Similarly, the Wildlife Act could prevent intruder migrants from wildlife collection and trading for purely profiteering purposes. However, for Indigenous Peoples, the collection of herbal plants, wild honeybees and hunting wild boar is important for sustaining health and livelihood and has been a part of a culture-based resource management system perpetuating sanctuaries for wildlife in the first place. Policies acknowledging this relationship would help ensure protection of species and ecosystems.

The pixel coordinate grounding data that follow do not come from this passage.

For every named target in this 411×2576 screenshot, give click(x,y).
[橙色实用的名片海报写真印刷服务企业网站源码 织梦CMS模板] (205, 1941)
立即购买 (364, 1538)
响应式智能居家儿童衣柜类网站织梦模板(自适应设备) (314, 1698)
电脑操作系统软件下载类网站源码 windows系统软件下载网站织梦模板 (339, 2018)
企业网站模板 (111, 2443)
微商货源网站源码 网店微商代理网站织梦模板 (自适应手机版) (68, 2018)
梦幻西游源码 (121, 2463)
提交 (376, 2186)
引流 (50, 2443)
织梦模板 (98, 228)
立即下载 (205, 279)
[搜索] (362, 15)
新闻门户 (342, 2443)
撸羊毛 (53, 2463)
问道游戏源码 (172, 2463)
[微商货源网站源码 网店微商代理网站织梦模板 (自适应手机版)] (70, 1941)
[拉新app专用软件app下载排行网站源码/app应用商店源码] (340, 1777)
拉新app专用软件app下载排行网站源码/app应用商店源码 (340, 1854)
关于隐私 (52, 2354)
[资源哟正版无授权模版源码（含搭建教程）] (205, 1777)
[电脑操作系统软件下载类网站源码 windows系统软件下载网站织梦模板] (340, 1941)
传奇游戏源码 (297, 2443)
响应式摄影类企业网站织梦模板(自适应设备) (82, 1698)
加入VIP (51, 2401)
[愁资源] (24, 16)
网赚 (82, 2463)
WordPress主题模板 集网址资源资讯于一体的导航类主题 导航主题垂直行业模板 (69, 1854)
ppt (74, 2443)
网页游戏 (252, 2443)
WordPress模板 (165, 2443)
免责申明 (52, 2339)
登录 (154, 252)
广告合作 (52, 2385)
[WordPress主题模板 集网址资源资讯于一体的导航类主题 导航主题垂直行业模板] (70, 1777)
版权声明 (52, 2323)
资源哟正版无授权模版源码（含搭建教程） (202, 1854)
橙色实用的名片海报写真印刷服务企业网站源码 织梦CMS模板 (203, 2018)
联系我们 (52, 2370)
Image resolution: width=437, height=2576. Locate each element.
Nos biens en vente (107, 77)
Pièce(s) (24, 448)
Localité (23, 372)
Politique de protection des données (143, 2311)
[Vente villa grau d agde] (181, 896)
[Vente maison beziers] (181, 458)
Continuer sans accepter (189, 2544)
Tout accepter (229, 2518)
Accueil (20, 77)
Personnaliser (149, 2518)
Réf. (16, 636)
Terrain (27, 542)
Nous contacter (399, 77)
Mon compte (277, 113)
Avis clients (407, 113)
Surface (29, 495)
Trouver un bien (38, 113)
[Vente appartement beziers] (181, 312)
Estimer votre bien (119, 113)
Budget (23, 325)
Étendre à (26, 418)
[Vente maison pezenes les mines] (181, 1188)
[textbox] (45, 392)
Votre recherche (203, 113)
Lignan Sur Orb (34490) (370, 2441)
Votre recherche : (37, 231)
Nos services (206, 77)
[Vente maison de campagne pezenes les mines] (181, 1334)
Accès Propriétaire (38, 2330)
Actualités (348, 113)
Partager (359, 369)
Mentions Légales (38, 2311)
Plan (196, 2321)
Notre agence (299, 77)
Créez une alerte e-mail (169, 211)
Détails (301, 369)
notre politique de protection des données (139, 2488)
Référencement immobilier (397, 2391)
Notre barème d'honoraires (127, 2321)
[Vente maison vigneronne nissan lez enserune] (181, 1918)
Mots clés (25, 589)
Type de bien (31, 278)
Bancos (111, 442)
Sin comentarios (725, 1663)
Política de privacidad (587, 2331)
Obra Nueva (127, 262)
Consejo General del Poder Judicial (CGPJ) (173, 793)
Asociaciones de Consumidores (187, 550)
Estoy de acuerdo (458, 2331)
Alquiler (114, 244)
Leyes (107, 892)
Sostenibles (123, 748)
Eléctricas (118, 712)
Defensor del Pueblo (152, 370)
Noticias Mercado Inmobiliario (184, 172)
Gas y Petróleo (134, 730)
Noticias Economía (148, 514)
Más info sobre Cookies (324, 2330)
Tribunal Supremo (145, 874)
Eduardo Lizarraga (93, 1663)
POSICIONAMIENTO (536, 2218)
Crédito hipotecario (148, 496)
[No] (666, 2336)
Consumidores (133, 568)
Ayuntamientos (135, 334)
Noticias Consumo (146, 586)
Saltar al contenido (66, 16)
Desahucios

More broadly, there are also conflicts between governmental agencies responsible environmental matters and those responsible for economic growth and extractive industries such as mining, with the latter generally trumping the former. Inconsistencies between agencies working on ground not only confuse key stakeholders but more importantly put protection and conservation of the environment in jeopardy. The implementation of policies and legislations contrary to existing laws have emphasized the vulnerability of ICCAs and continuously threaten the Indigenous People whose life is intertwined with the protection of his cradled land.  

Human rights violations


The violation of human rights occurs often in the form of development aggression, including large-scale mining operations and dam projects, and encroachment of migrants who stake claims or possession over lands within traditional territories. In the context of the COVID-19 pandemic and restriction rules, violations of Indigenous Peoples’ right to provide or withhold free, prior, and informed consent have become rampant. Before the pandemic, 126 incidents of forcible entry into ancestral domains by businesses without free, prior and informed consent have been documented; 78 percent of these incidents occurred in the island of Mindanao. As the rush for land and natural resources scales up, asserting Indigenous Peoples’ rights has led to criminalisation of these rights and the weaponization of law. As of August 2019, 86 Indigenous Persons have fallen victim to extrajudicial killings.

On 30 December 2020, nine Tumandok Indigenous leaders were killed and 16 arrested. More recently, on 7 March 2021, a day of infamy dubbed the “bloody Sunday massacre,” two Indigenous Dumagats of Rizal, Tanay were killed together with seven activists. This was immediately condemned by the UN Office of the High Commissioner for Human Rights.

Recommendations and conclusions


There is a critical need for support of the Philippine ICCA Consortium’s efforts in expanding and mainstreaming community mapping, resource inventory and documentation and implementation of Indigenous knowledge, systems, and practices to address tropical deforestation and impacts of climate breakdown. This can be done through expansion and capacity to develop and implement Community Conservation Plans, priority livelihood projects and establishment of appropriate financing mechanisms (in some cases, for example, Payment for Ecosystem Services).

About the authors

The Philippine ICCA Consortium’s defense of indigenous Peoples community conserved territories and areas utilises IKSP and sound scientific methods of mapping, inventory of resources and community conservation planning. It envisions transformational change where IP communities learn from science-based approaches, while science-based institutions learn from indigenous knowledge.